» **Problem details**: Convert everything in the listing from the line containing "Contact No (430, 389)" down to the line containing "About Us [button] (873, 38)" into a JSON list of strings, one string per line and blank lines omitted.

» **Source records**:
>> start

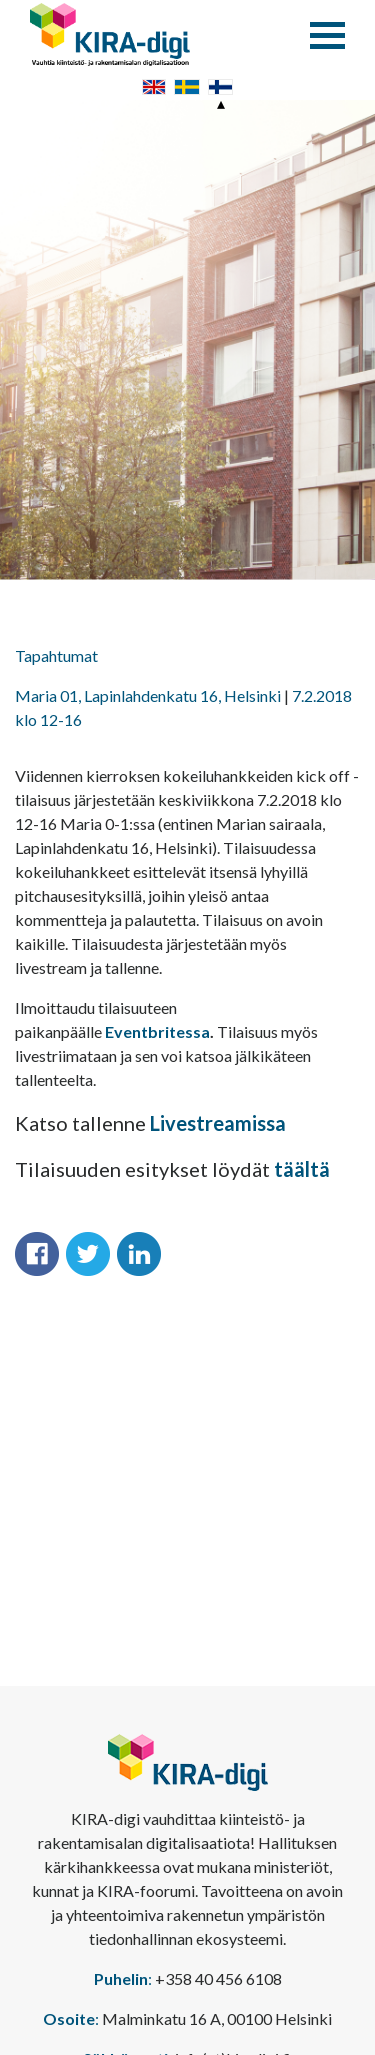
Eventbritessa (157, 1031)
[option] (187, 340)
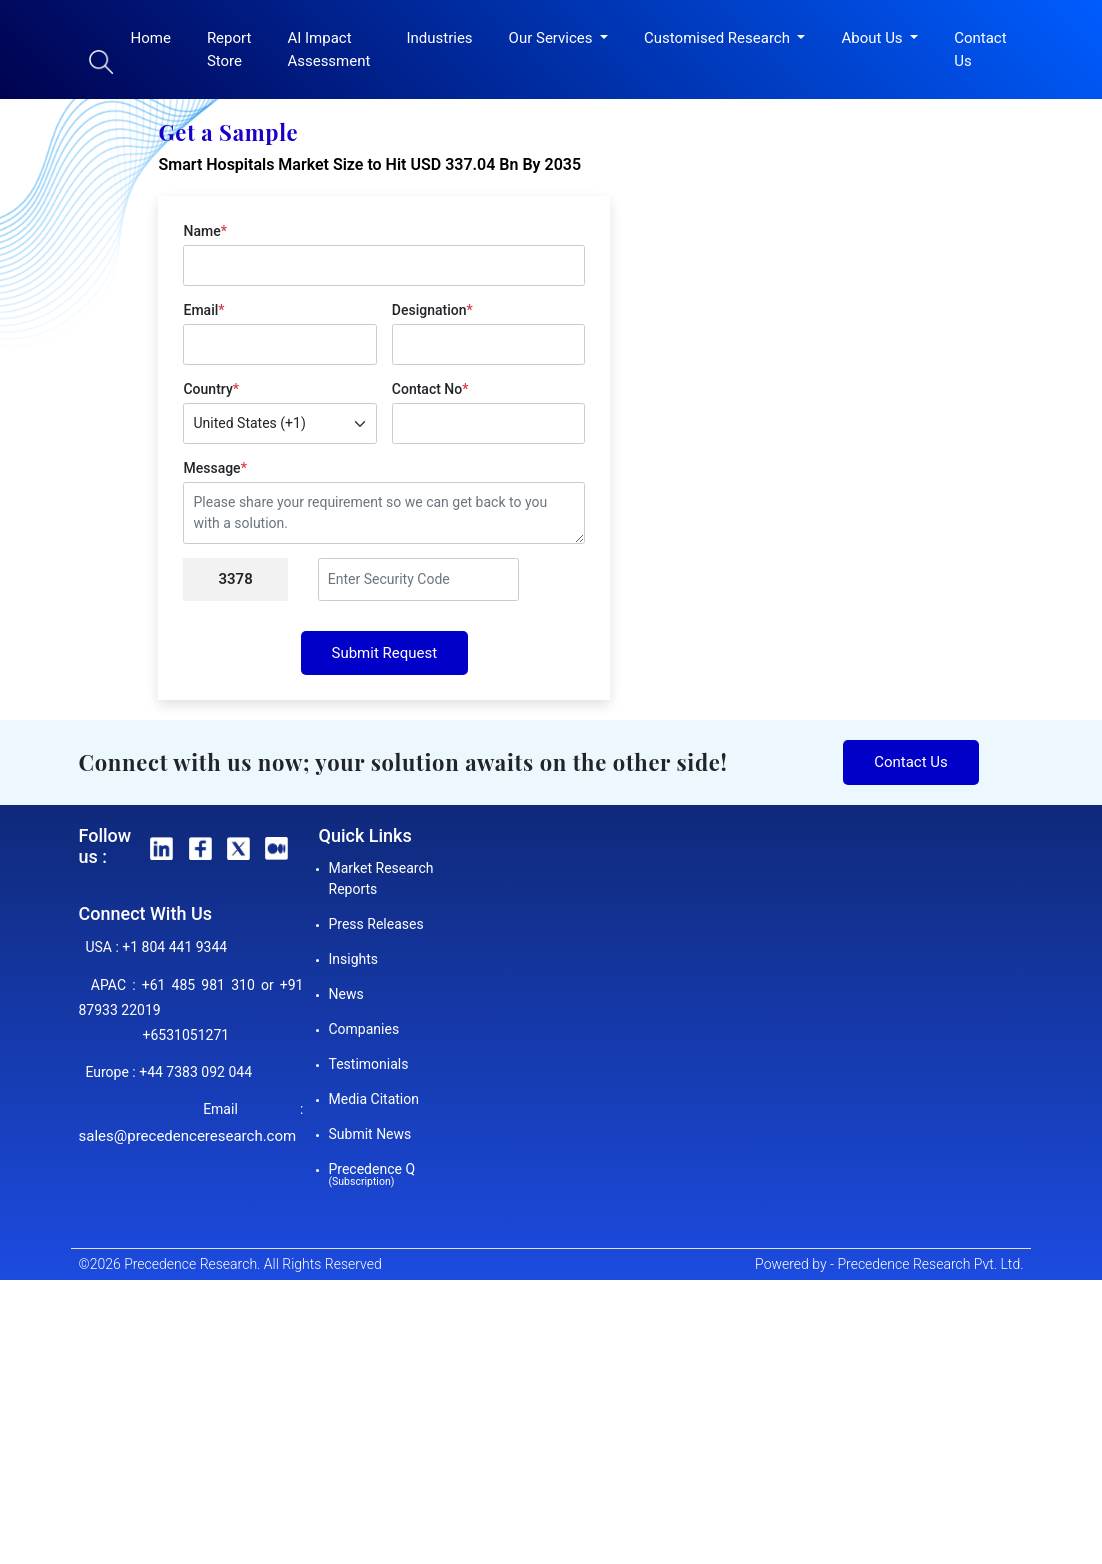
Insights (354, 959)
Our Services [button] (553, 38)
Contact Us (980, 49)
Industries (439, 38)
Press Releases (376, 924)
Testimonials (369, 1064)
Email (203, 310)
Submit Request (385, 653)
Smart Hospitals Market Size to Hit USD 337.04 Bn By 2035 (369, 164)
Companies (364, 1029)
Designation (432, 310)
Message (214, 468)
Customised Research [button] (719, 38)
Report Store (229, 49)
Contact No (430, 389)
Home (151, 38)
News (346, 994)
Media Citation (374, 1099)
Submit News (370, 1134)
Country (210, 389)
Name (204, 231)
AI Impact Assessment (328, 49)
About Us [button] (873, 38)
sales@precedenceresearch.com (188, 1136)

>> end
>> start

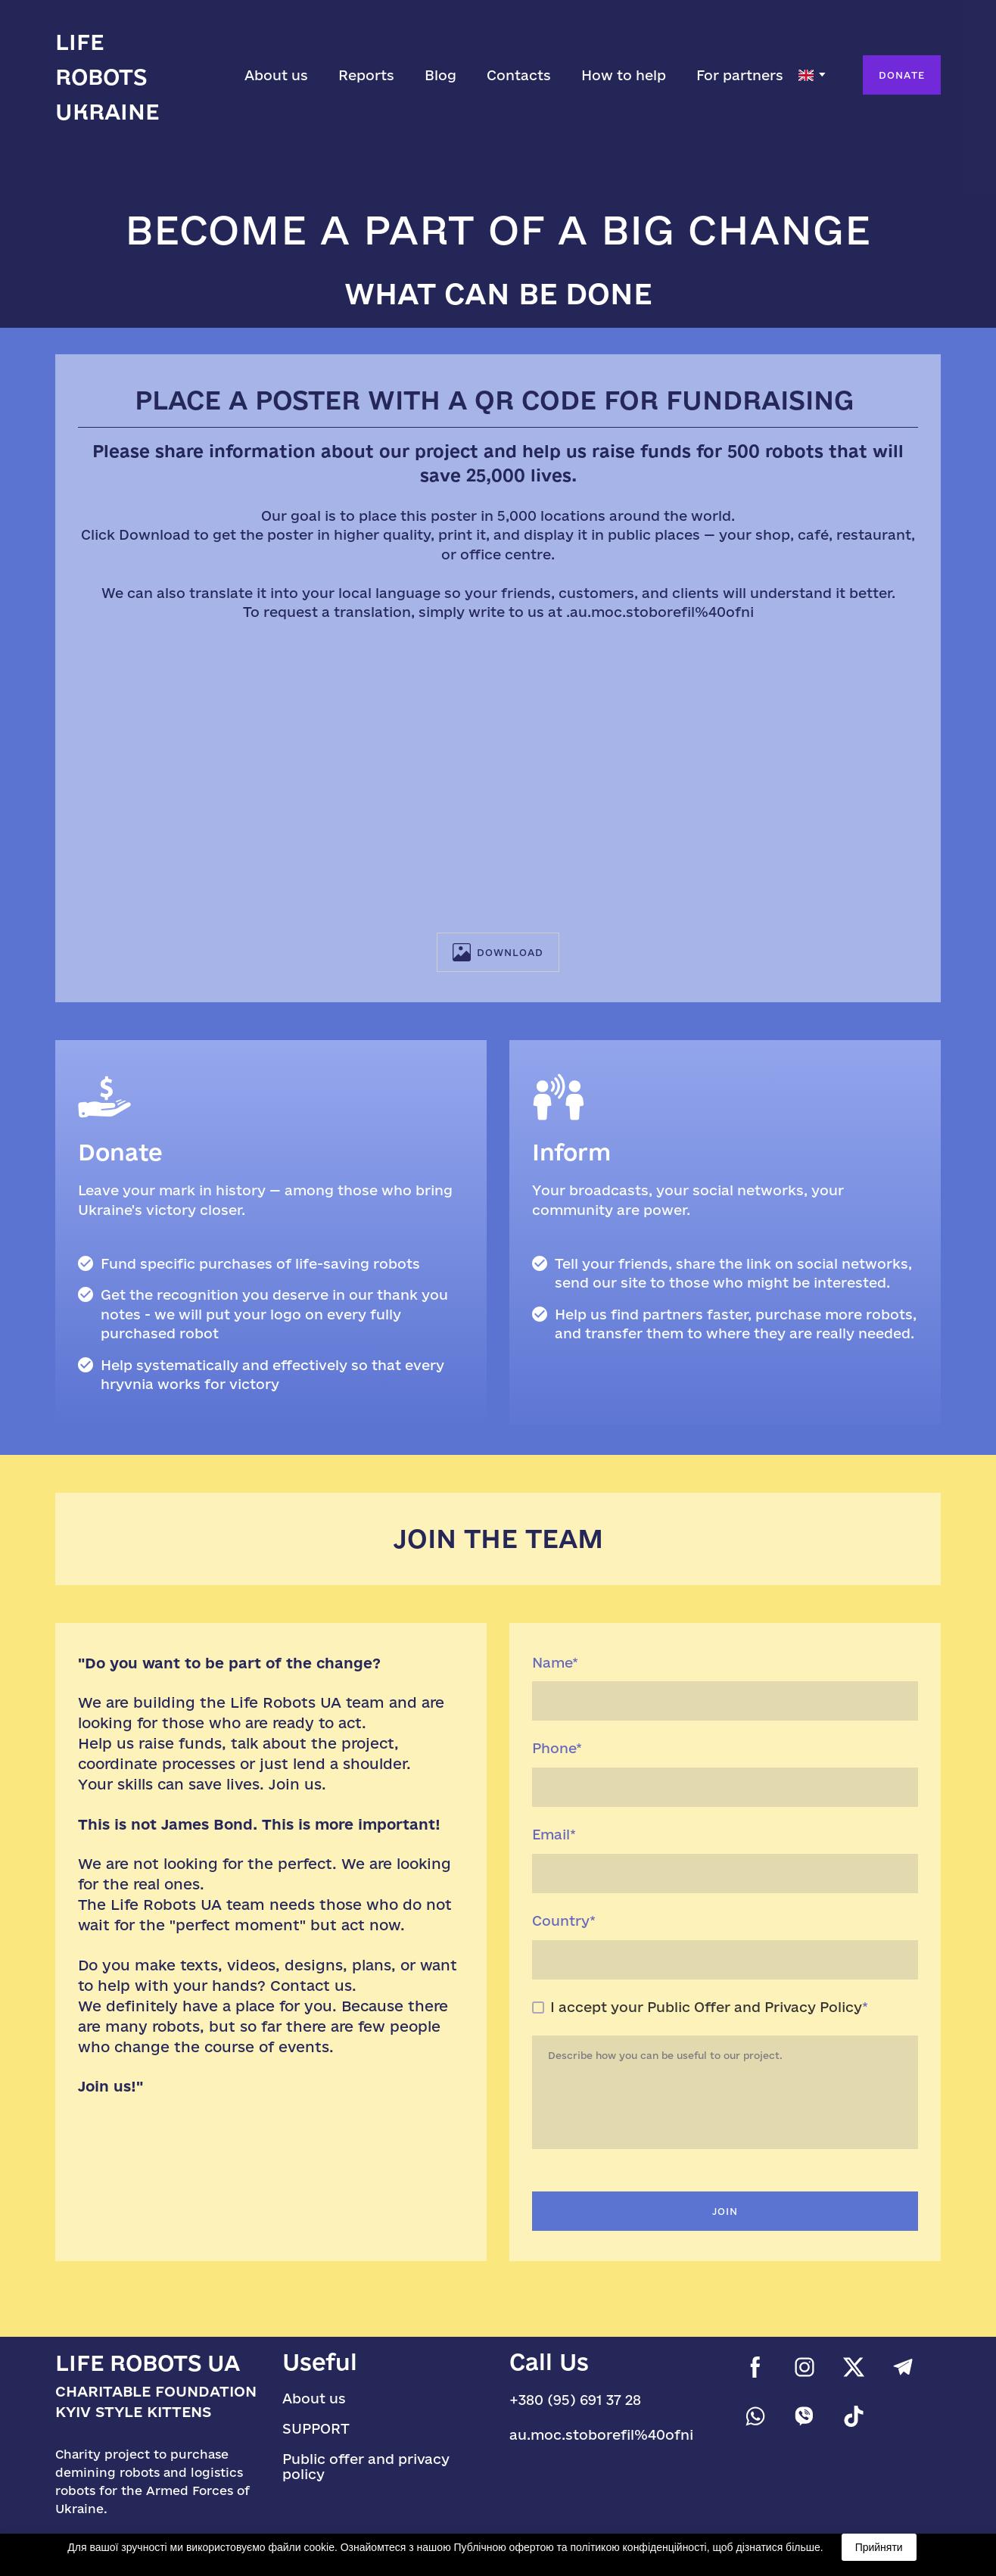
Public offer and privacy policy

>> end
>> start

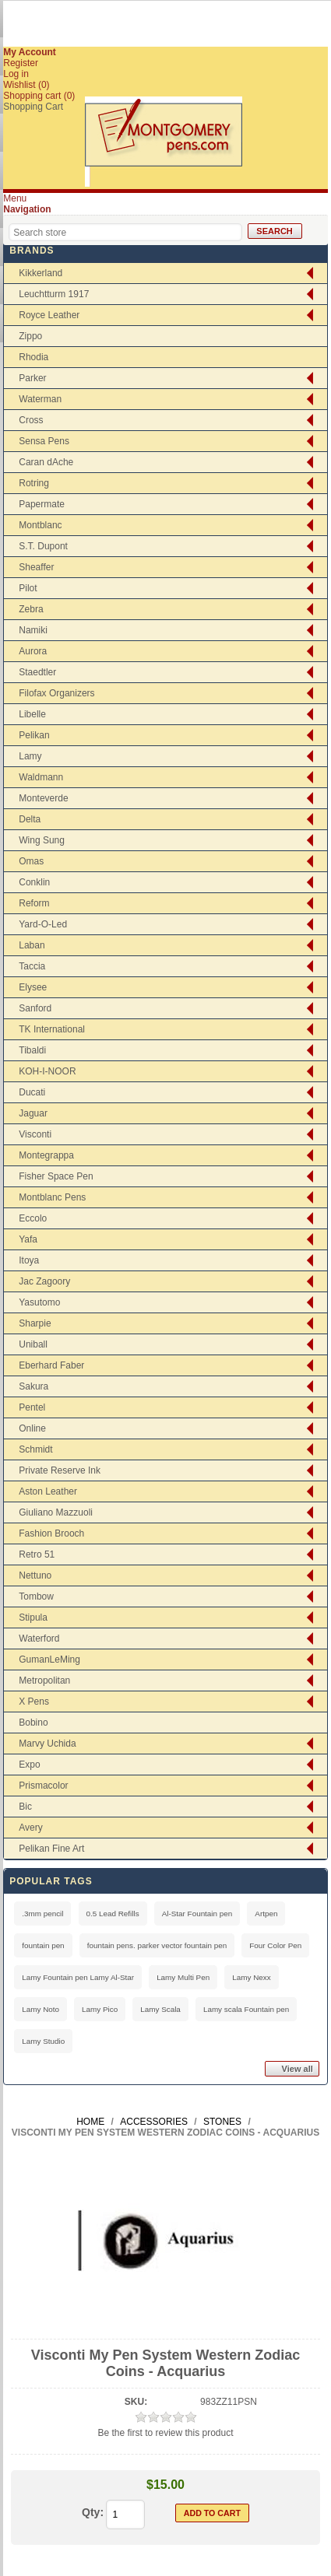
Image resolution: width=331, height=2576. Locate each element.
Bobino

>> end

» **Final result**:
[
  "Contact No (430, 389)",
  "Home (151, 38)",
  "News (346, 994)",
  "Media Citation (374, 1099)",
  "Submit News (370, 1134)",
  "Country (210, 389)",
  "Name (204, 231)",
  "AI Impact Assessment (328, 49)",
  "About Us [button] (873, 38)"
]